К 1772 году странная и непрочная конфедерация, именуемая теперь Священной Римской империей германской нации, ещё значилась на картах, но уже клонилась к своему закату… Зато восходил, готовясь засиять, щедрый гений молодого немца. О нём наша вторая поучительная история.

Иоганн Вольфганг Гёте.

В мае 1772 года по настоянию отца Гёте приехал в город Вецлар и поступил адвокатом-практикантом в имперский апелляционный суд. Ныне это юридическое учреждение, несомненно, попало бы в книгу Гиннеса благодаря тому, что иные тяжбы и процессы между различными германскими княжествами тянулись там не годами, не десятилетиями, но столетиями. Рекорд – 150 годков!

Во времена благословенной молодости человек с радостью открывает сердце новым впечатлениям, распахивает объятия новым знакомствам. Гёте быстро сдружился с молодыми людьми, усердно трудившимися на ниве юриспруденции. Ближе других сошёлся с Иоганном Кристианом Кёстнером, секретарём ганноверского посольства, которого за глаза называли «женихом», и Карлом Вильгельмом Иерузалемом, сыном известного богослова, секретарём брауншвейгского посольства. Иерузелем был благовоспитанный светловолосый юноша в синем фраке, усидчивый, рассудительный и, казалось бы, не способный на отчаянные поступки…

Тут бы написать по-советски: молодые люди с жаром делились мнениями о просмотренных кинофильмах, о прочитанных книгах, ходили вместе на футбольные матчи с участием команд бундеслиги… Но нет и ещё раз нет. Всё не так. Футбол ещё не придумали, вместо кино – волшебный фонарь, а художественную литературу читал только Гёте.

Молодые юристы, озабоченные карьерой, на такие глупости не разменивались, душой и телом они были на работе.
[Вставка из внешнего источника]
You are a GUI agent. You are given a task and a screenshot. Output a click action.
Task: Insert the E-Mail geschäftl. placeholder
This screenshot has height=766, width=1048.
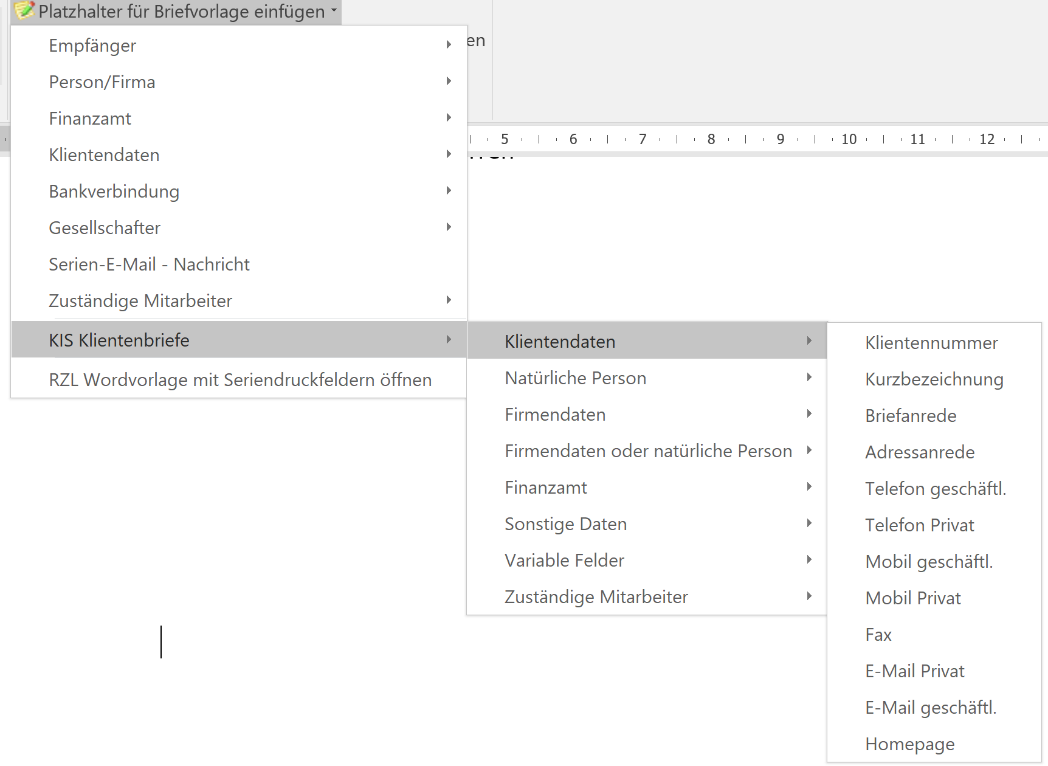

То ли дело Гёте, он, решил, что осуществлять надо собственные мечты, а не мечты своего родителя, и, как положено поэту, предпочитал судебным палатам – свод небес…
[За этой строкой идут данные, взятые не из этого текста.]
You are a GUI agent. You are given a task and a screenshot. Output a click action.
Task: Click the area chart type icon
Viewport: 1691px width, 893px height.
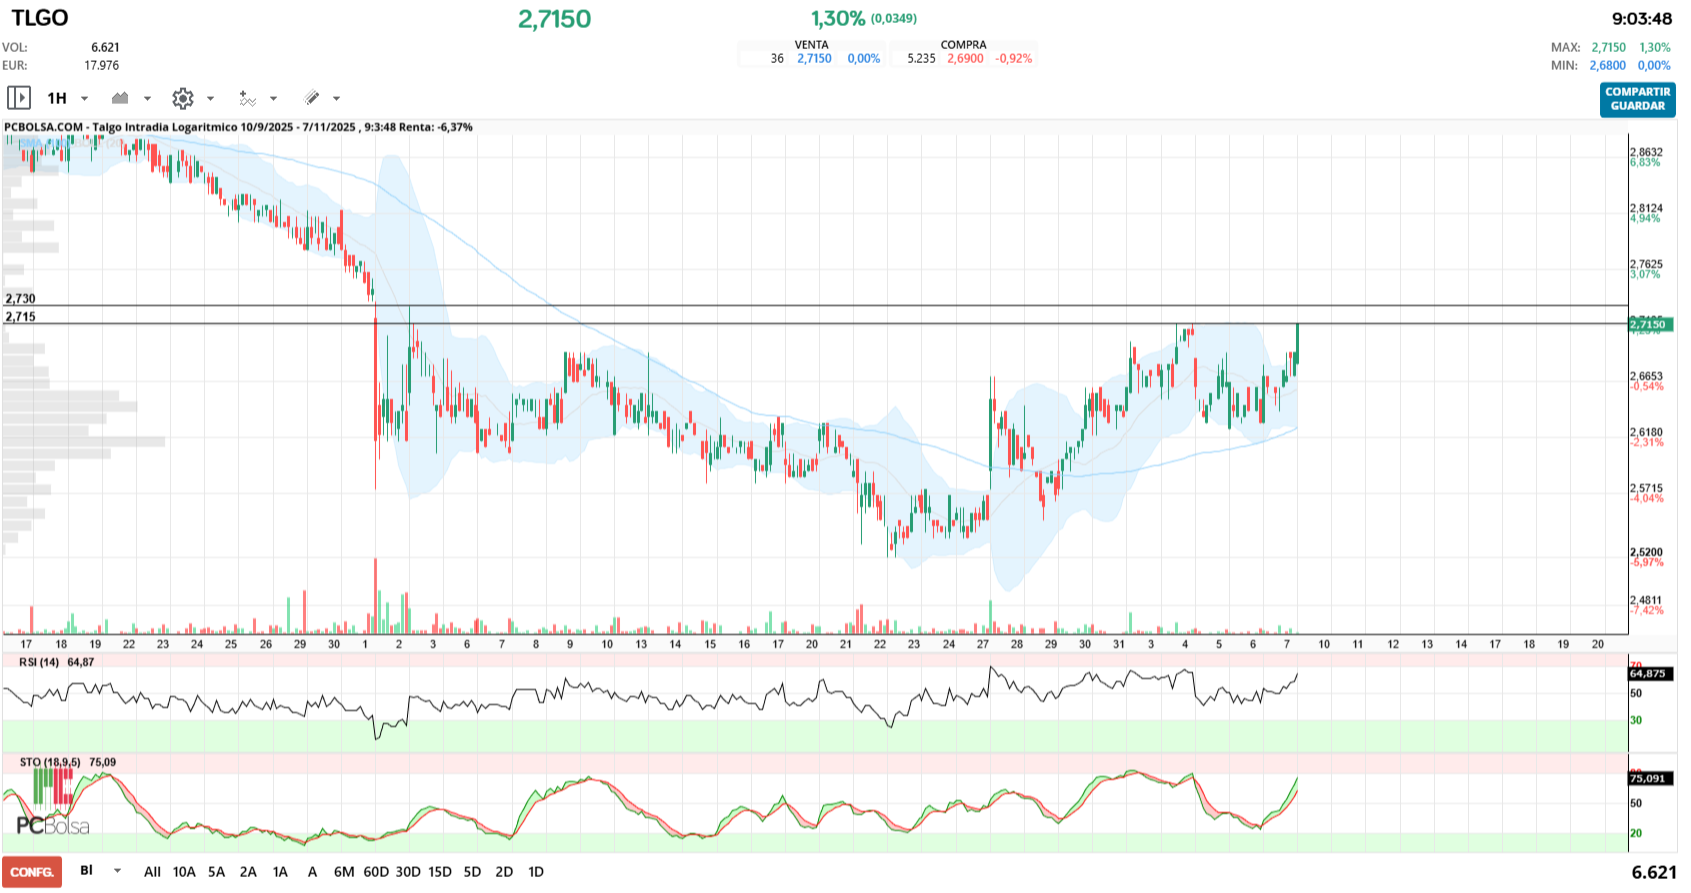tap(121, 98)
Но был, был у молодых людей один общий интерес. Это интерес к прекрасному полу. К таким приятным увеселениям, как балы, пляски, деревенские гуляния и ярмарки.

На один из балов Гёте волею судеб сопроводил милое молодое создание по имени Шарлотта Буфф92. Гёте был очарован простотой и непринуждённостью суждений девятнадцатилетней девушки.

«Как я любовался во время разговора её глазами! Как тянулся душой к выразительным губам, к свежим упругим щекам, как, проникаясь смыслом её речей, я порой не слышал самих слов… я вышел из кареты, точно во сне, и так замечтался, что не слышал музыки, гремевшей нам навстречу сверху, из освещённой залы…»

Они протанцевали весь вечер, и поэт (а много ли надо впечатлительной душе?!) тут же влюбился-пленился. Пленился тем, что чаровница Лотта была легка, тем, что была жизнерадостна, тем что «свежим, радостным воздухом веяло вблизи неё»93.

Увлечение было так велико, что в бурном порыве Гёте, изловчившись, поцеловал девушке руку. В ответ на эту дерзость Лотта обмолвилась, что она помолвлена.

Слова девушки не сразу осели в мозгу возбуждённом и взбаламученном мечтаниями, музыкой, надеждами, вихрем танца… Но на следующий день Гёте осознал: Лотта – наречённая невеста. Не сложно было узнать – кого. Кёстнера. Невеста «жениха»…

Они продолжали встречаться, приходы Гёте, человека понимающего, о положении дел осведомлённого, Лотта не считала за волокитство. И Кёстнер никак не препятствовал новому знакомству Лотты. Видимо, считал, что, раз он занят на службе, пусть его невесту развлекает начитанный и благоречивый Гёте, хотя, конечно, «такое серьёзное дело нельзя доверять никому»94.